TASK DETAILS: Please copy everything from the line containing "The width and height of the screenshot is (1080, 1065)." down to the line containing "(x=331, y=268)", with both of those lines included and nothing changed.
Start of INPUT DATA
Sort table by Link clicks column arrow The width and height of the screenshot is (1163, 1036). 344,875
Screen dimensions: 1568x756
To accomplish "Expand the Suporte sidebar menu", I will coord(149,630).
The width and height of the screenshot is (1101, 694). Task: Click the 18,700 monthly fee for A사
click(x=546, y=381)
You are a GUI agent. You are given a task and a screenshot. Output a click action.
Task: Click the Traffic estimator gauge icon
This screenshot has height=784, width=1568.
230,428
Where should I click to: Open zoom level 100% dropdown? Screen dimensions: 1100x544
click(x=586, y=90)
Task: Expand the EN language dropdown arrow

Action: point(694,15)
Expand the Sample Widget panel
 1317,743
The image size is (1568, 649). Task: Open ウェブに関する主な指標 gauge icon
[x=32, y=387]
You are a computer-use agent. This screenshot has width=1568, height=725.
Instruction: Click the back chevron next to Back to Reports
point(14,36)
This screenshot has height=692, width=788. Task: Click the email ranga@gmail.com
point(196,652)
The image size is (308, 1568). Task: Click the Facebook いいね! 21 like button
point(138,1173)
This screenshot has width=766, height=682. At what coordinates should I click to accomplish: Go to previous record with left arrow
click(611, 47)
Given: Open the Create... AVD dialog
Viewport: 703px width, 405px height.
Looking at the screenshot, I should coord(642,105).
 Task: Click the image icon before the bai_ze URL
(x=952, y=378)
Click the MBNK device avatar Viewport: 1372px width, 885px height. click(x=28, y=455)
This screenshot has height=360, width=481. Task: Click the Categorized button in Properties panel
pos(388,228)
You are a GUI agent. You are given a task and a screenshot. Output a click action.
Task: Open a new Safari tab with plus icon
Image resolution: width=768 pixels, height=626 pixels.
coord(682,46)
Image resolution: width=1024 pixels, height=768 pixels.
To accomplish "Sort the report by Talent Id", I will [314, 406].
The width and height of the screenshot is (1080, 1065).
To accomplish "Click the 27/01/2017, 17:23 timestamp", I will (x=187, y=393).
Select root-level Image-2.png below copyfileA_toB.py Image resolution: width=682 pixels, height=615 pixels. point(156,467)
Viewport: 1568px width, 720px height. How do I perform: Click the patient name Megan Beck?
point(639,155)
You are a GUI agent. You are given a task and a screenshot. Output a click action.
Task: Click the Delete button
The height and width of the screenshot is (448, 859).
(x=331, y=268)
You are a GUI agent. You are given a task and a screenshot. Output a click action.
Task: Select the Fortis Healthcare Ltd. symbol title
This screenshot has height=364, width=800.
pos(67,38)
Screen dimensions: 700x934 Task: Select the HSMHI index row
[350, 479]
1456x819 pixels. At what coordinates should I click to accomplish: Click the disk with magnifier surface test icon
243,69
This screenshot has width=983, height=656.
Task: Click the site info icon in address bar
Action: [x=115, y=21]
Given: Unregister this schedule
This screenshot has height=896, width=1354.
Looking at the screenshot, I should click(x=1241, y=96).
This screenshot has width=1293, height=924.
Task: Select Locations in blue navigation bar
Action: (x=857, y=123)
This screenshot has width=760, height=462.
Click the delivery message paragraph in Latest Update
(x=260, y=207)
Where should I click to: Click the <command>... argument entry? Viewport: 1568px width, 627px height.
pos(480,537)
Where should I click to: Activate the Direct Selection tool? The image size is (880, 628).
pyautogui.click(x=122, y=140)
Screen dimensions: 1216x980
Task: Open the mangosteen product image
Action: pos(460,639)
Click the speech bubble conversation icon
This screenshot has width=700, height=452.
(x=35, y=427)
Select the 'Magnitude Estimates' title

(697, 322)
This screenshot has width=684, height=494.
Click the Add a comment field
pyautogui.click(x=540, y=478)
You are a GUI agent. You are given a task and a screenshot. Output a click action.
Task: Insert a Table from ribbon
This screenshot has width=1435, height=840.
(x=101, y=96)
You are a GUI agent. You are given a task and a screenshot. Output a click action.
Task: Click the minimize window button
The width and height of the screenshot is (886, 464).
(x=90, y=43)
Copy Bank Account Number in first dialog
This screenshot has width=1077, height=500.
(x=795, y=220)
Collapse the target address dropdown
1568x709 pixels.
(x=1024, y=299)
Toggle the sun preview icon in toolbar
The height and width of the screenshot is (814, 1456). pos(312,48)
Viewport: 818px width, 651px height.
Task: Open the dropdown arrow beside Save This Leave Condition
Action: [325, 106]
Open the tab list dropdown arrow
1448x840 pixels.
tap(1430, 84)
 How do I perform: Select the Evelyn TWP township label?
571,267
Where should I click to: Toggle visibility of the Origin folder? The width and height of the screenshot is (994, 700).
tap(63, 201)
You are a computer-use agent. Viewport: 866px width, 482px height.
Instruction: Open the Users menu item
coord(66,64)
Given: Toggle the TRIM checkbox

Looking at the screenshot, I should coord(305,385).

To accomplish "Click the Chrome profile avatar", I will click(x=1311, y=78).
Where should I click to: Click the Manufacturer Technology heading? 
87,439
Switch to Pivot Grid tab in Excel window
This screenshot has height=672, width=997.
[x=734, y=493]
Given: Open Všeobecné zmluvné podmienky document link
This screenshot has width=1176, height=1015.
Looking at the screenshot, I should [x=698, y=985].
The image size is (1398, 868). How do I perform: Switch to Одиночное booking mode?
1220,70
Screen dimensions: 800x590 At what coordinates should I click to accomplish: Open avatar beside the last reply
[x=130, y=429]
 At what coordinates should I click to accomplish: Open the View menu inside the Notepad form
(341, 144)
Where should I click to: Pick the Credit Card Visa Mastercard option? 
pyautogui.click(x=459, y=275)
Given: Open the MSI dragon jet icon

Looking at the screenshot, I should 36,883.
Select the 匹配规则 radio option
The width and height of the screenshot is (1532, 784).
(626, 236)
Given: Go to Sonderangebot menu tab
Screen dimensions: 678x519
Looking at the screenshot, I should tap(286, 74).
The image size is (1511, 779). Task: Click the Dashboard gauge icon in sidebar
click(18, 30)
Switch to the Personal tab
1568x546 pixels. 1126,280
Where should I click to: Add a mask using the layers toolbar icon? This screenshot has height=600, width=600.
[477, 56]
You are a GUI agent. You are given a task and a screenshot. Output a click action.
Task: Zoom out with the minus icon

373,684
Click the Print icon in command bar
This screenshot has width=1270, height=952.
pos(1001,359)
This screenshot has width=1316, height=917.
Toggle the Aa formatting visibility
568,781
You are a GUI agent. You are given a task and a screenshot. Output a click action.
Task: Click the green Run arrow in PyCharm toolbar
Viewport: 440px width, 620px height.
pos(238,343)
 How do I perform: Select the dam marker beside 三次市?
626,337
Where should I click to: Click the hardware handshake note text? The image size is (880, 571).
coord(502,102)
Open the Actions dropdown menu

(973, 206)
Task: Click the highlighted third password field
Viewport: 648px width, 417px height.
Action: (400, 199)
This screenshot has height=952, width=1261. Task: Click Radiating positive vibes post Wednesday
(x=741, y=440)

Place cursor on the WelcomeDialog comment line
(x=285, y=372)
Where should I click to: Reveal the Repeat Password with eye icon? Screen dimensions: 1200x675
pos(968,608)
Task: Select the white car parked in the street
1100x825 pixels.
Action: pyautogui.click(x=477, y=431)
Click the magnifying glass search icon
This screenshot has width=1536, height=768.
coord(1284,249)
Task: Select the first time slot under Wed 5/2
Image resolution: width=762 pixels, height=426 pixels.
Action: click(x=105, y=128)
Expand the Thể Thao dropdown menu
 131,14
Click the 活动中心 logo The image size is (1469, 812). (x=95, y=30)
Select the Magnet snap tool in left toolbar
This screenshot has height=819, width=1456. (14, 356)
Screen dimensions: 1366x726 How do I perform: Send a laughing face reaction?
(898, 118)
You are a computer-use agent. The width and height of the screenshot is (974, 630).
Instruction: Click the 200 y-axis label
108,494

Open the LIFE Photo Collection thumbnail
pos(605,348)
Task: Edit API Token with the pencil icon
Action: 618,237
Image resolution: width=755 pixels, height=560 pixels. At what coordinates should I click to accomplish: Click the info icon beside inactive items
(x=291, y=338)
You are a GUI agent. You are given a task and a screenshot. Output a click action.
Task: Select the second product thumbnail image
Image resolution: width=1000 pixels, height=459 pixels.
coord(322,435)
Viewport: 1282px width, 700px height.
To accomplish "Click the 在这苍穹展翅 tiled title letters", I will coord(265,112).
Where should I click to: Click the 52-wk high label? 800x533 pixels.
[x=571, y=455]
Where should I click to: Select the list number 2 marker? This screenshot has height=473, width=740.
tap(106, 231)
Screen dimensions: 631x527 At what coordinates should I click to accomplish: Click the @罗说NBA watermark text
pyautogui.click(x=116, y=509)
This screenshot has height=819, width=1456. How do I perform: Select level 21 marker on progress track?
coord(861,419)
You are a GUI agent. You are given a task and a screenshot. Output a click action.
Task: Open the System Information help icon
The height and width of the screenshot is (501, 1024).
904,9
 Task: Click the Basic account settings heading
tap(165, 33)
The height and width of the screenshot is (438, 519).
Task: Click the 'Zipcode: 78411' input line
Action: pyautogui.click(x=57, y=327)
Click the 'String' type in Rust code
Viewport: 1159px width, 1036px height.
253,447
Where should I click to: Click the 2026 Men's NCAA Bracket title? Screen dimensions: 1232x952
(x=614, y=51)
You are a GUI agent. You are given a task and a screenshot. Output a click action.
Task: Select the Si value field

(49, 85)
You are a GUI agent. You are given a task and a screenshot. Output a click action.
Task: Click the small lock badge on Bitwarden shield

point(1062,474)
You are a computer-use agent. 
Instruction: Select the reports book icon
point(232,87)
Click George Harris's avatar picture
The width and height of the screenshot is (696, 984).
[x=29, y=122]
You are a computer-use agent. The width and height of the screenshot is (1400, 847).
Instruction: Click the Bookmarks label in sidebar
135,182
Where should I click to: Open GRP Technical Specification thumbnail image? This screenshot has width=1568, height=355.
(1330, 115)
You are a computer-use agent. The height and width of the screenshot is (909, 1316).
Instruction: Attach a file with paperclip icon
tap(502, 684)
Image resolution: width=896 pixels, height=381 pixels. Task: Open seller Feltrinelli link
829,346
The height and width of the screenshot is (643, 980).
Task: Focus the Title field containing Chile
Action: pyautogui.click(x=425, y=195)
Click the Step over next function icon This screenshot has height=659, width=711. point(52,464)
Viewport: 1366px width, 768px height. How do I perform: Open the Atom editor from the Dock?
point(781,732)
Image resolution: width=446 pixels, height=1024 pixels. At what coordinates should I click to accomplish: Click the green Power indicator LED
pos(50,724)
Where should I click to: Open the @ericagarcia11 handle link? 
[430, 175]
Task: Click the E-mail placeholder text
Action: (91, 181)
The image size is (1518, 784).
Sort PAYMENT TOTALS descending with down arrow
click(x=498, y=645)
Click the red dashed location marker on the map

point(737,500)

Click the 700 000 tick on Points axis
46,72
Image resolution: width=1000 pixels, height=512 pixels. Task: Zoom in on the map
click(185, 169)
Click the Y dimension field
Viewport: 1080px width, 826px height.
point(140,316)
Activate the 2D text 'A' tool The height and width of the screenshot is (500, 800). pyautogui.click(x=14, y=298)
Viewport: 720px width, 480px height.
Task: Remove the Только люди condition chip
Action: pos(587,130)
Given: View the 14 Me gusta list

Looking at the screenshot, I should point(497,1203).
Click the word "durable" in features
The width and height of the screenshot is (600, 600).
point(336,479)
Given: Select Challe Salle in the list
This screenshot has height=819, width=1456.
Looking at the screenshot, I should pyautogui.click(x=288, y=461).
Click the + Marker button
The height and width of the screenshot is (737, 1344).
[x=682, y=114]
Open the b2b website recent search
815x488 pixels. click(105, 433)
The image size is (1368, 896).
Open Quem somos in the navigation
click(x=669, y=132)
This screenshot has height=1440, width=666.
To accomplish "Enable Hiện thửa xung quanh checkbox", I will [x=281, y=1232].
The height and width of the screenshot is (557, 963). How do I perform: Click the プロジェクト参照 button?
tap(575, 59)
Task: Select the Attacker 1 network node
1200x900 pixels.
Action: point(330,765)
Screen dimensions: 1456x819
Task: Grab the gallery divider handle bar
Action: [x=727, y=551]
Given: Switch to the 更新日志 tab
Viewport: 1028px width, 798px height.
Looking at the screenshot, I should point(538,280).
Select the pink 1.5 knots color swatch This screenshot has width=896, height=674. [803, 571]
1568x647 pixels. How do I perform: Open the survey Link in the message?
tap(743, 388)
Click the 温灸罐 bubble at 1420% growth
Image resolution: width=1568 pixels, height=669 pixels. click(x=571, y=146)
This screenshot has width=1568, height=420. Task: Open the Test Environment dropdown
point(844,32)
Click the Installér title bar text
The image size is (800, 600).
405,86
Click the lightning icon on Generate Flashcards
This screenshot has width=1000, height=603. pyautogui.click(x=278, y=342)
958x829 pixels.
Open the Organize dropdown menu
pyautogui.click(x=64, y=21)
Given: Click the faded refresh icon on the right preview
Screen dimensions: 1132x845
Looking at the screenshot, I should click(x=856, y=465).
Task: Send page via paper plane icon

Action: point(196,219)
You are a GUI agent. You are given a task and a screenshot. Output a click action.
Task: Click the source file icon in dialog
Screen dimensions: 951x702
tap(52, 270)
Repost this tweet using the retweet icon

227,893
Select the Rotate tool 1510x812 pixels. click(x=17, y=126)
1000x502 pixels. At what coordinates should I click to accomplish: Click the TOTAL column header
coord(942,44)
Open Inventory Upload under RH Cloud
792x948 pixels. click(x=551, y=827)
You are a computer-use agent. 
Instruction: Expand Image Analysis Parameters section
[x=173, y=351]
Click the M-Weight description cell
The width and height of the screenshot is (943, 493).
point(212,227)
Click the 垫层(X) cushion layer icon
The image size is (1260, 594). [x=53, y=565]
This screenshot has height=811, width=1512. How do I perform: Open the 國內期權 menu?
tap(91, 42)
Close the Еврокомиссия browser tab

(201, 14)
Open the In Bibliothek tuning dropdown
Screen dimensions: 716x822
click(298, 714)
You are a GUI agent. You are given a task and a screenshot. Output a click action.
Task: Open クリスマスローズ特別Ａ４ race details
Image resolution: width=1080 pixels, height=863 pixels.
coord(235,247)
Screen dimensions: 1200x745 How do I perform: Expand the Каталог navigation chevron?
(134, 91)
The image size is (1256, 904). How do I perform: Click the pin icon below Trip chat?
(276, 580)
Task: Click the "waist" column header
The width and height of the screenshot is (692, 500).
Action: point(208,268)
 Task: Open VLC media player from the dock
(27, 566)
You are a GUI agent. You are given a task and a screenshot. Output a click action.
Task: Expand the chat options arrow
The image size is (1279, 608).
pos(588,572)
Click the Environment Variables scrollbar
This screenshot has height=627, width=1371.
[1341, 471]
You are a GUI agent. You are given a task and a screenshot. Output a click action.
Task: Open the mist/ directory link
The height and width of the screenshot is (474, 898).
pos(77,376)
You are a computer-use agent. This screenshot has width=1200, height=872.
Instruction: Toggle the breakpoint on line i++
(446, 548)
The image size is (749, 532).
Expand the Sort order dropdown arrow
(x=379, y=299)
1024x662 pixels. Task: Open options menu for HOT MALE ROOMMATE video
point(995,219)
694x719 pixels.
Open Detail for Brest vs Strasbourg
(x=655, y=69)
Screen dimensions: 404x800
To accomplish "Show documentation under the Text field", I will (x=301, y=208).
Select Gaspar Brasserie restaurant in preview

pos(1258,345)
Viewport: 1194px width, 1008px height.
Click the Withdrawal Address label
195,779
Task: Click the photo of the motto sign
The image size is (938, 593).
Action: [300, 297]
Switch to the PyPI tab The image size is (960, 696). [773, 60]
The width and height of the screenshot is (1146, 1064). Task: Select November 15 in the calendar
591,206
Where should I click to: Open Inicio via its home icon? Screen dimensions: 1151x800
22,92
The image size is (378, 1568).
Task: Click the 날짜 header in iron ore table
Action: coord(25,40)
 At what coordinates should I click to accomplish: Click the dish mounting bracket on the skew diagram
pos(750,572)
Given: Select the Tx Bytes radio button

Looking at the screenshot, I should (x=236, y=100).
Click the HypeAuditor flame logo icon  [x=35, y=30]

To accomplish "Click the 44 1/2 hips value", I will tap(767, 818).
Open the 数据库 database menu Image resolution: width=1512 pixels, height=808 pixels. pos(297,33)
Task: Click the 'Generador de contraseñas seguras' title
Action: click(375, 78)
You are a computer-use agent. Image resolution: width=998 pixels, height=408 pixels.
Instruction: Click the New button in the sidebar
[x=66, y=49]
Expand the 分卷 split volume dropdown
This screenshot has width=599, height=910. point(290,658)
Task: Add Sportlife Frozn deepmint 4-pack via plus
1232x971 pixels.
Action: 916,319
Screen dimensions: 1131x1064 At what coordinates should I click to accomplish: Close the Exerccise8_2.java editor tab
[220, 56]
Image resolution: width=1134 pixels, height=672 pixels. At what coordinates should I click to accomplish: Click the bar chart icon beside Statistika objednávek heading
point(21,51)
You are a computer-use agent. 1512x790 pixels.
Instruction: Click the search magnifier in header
End of INPUT DATA
TASK ANSWER:
The width and height of the screenshot is (1080, 1065).
To accomplish "Click the 27/01/2017, 17:23 timestamp", I will (x=187, y=393).
Select root-level Image-2.png below copyfileA_toB.py Image resolution: width=682 pixels, height=615 pixels. point(156,467)
Viewport: 1568px width, 720px height. How do I perform: Click the patient name Megan Beck?
point(639,155)
You are a GUI agent. You are given a task and a screenshot. Output a click action.
Task: Click the Delete button
The height and width of the screenshot is (448, 859).
(x=331, y=268)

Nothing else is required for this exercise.